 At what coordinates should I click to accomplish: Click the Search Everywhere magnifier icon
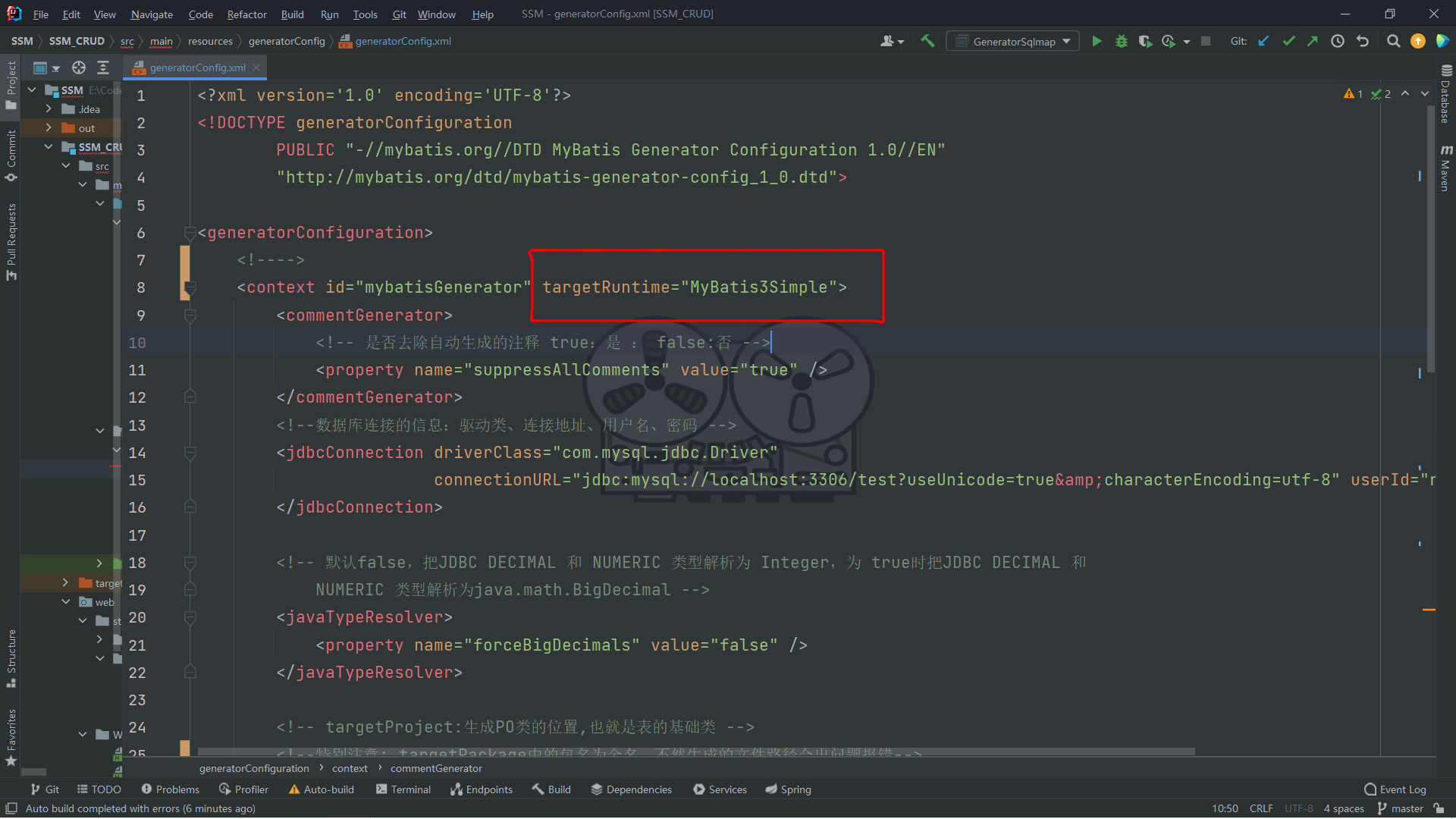point(1393,42)
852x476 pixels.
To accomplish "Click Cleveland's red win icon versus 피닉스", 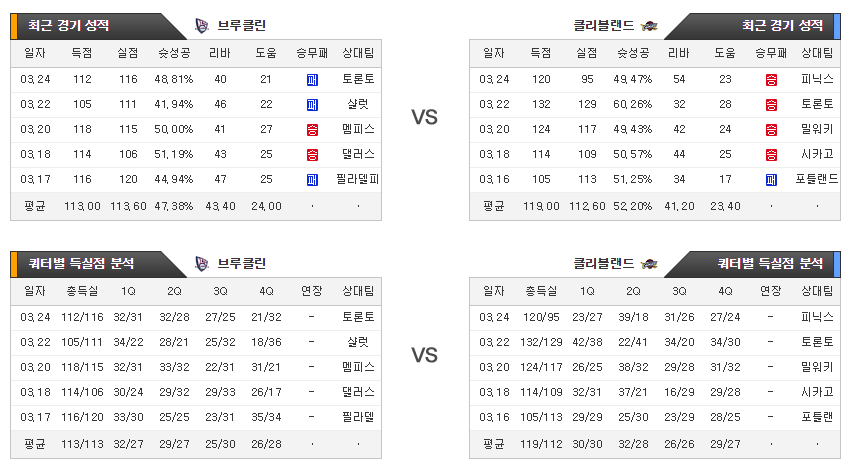I will 771,80.
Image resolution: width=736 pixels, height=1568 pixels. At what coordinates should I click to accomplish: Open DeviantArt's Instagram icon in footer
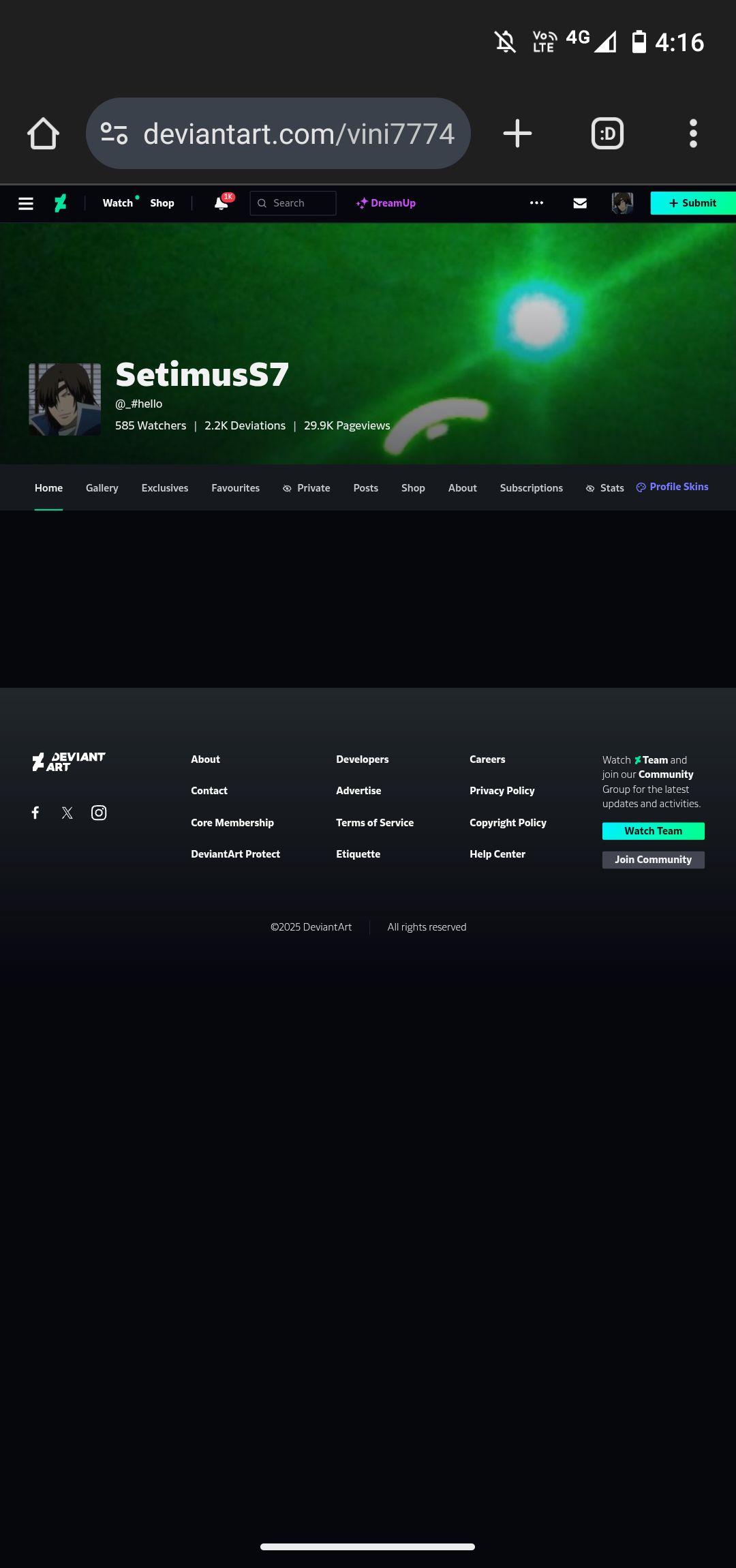[x=99, y=813]
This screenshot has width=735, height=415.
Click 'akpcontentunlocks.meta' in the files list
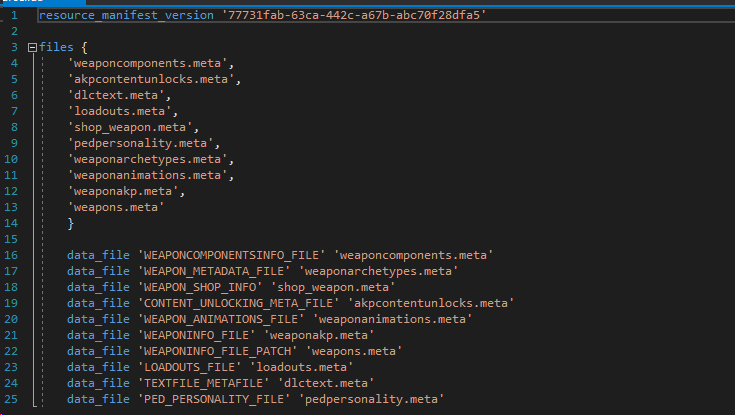coord(150,79)
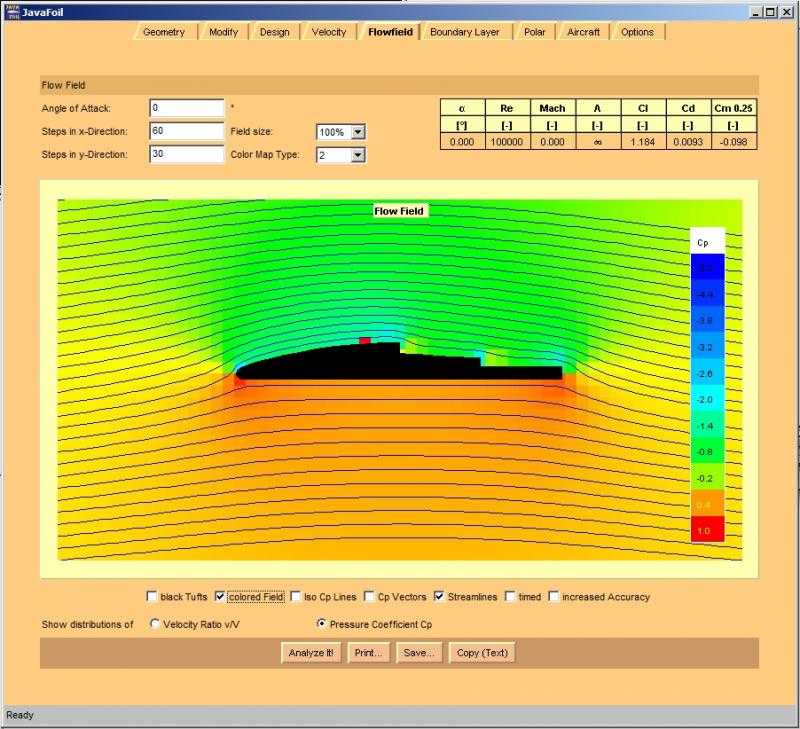Go to the Polar tab
The width and height of the screenshot is (800, 729).
(534, 32)
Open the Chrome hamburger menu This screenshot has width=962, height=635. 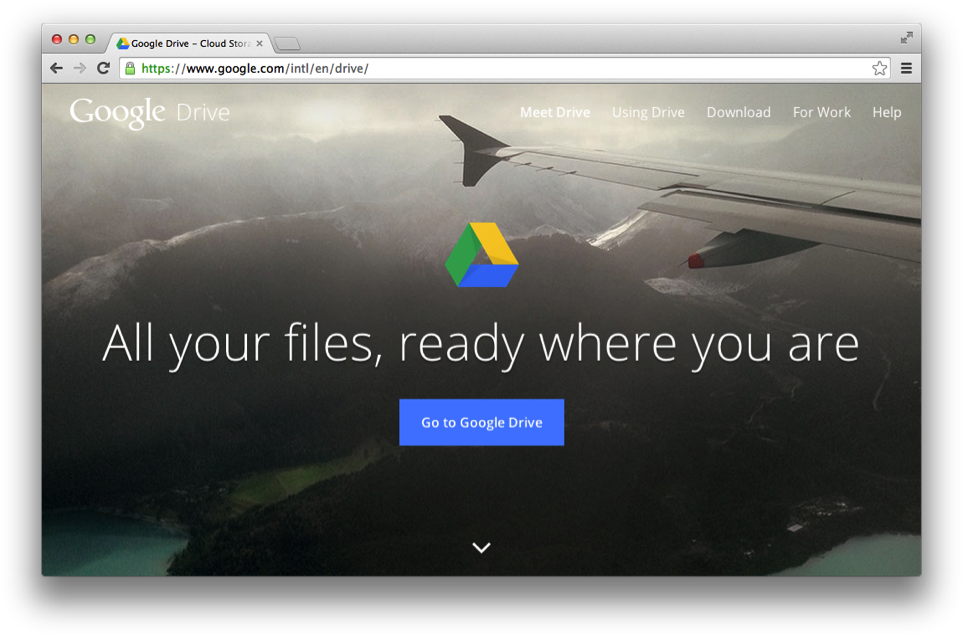point(906,68)
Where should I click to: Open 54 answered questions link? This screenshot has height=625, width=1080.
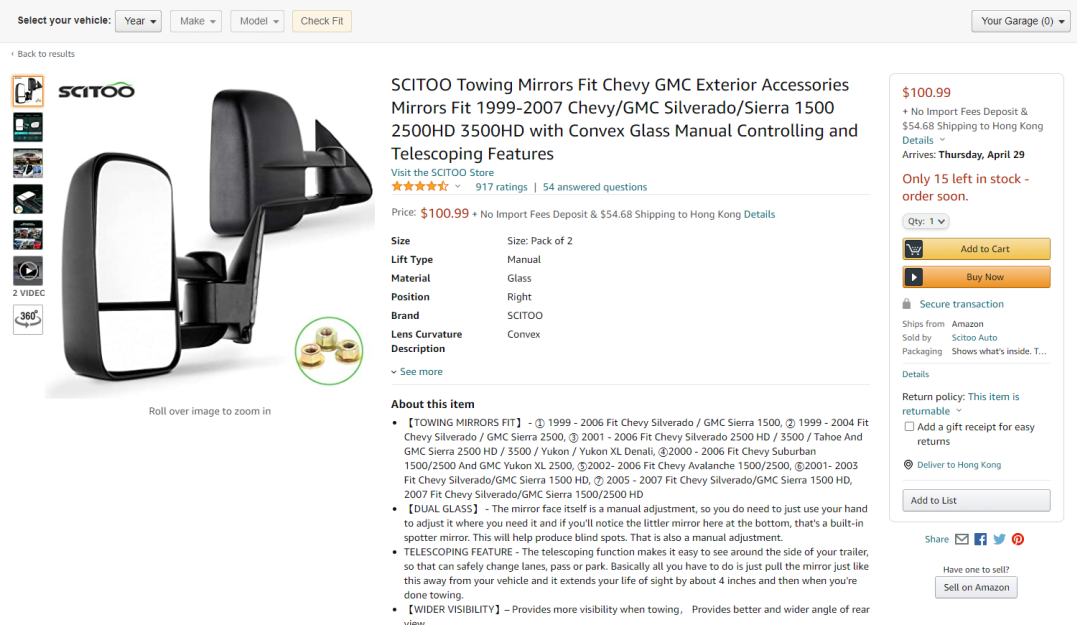(594, 187)
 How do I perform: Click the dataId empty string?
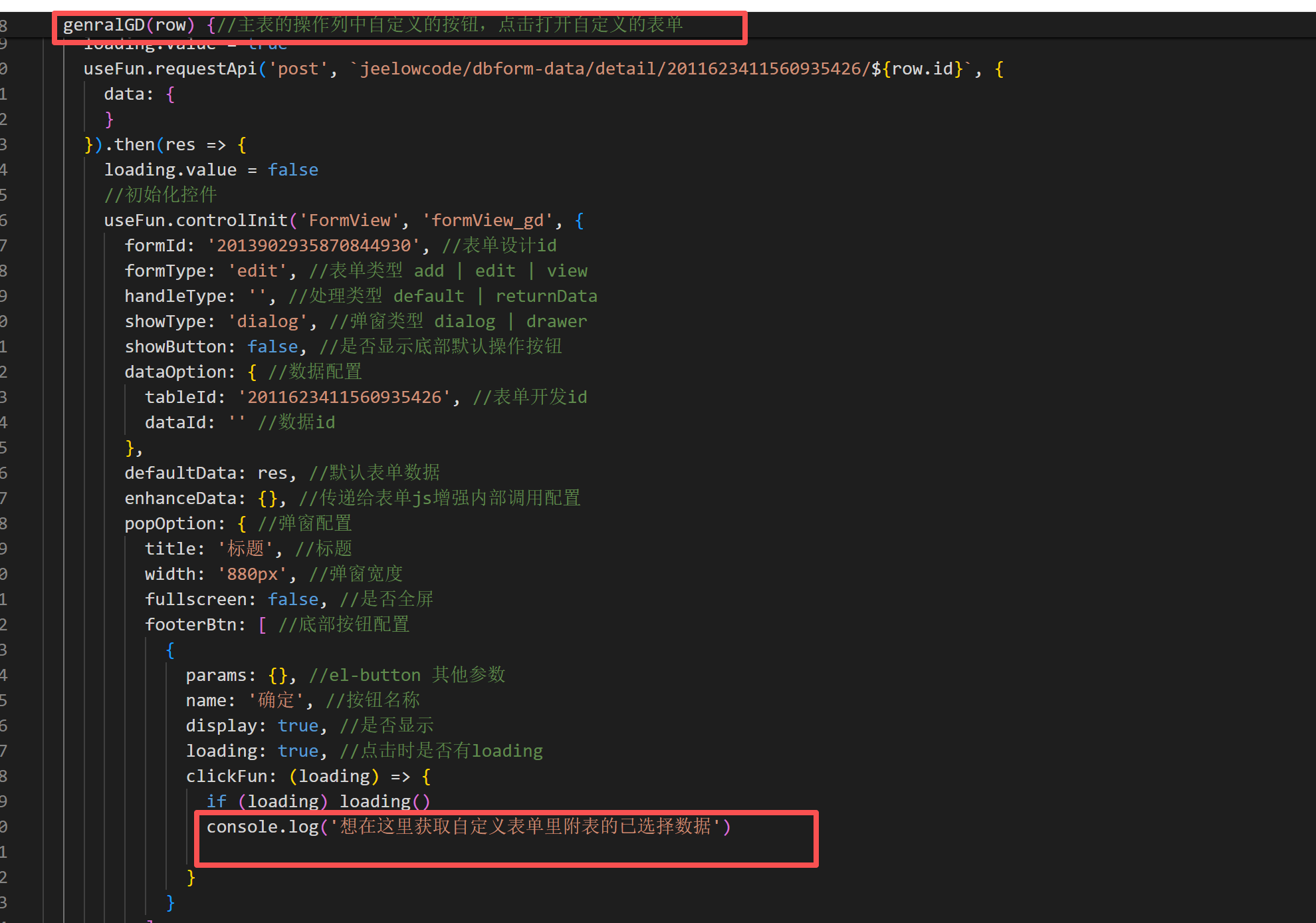click(x=237, y=423)
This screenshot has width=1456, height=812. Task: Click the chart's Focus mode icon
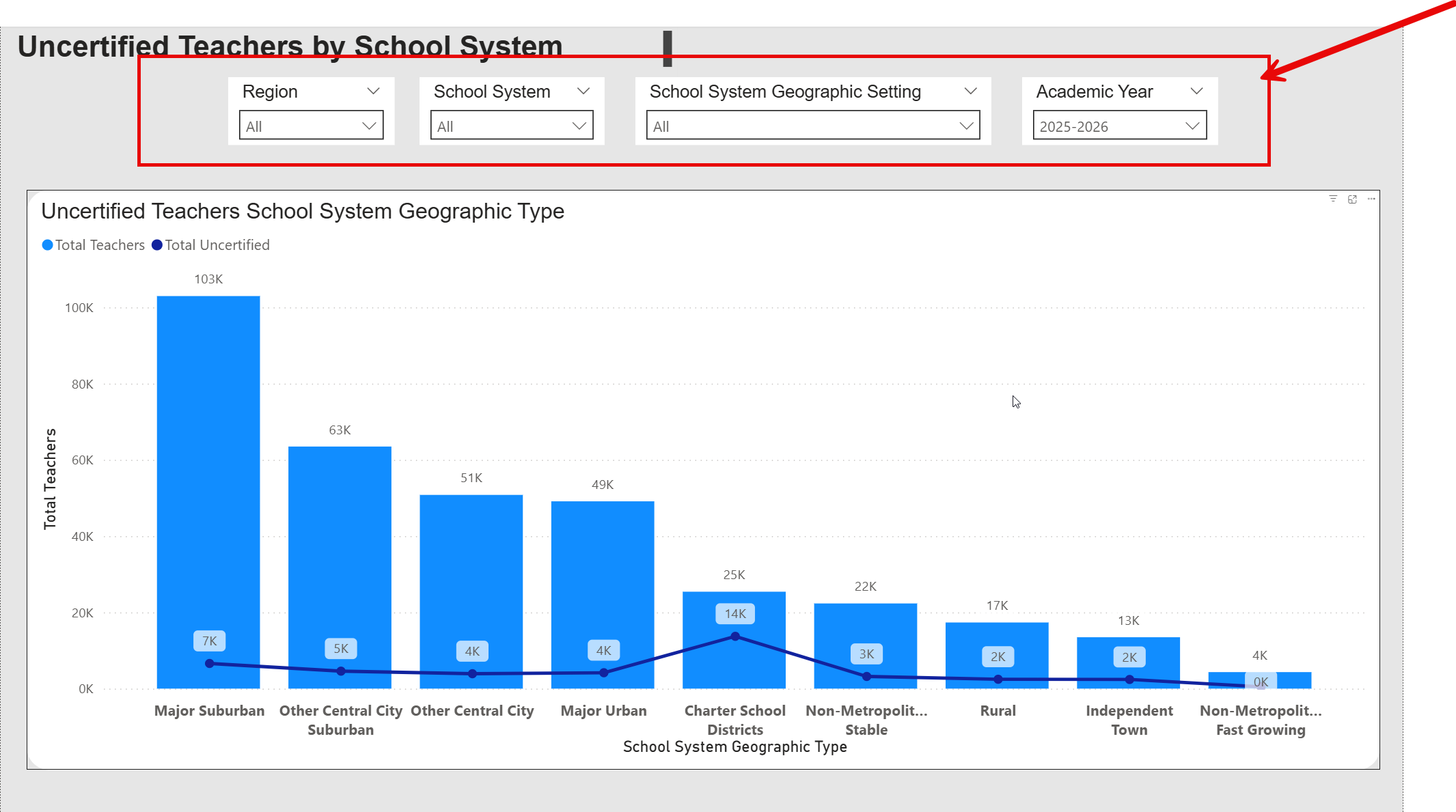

════════

Reproduce the records word for word, starting at the line that contains "Where should I" and ending at the end of the records. Leave the pictures out.

Where should I click to: Open 54 answered questions link? This screenshot has height=625, width=1080.
(594, 187)
 How do I perform: Click the dataId empty string?
click(x=237, y=423)
This screenshot has width=1456, height=812. Task: Click the chart's Focus mode icon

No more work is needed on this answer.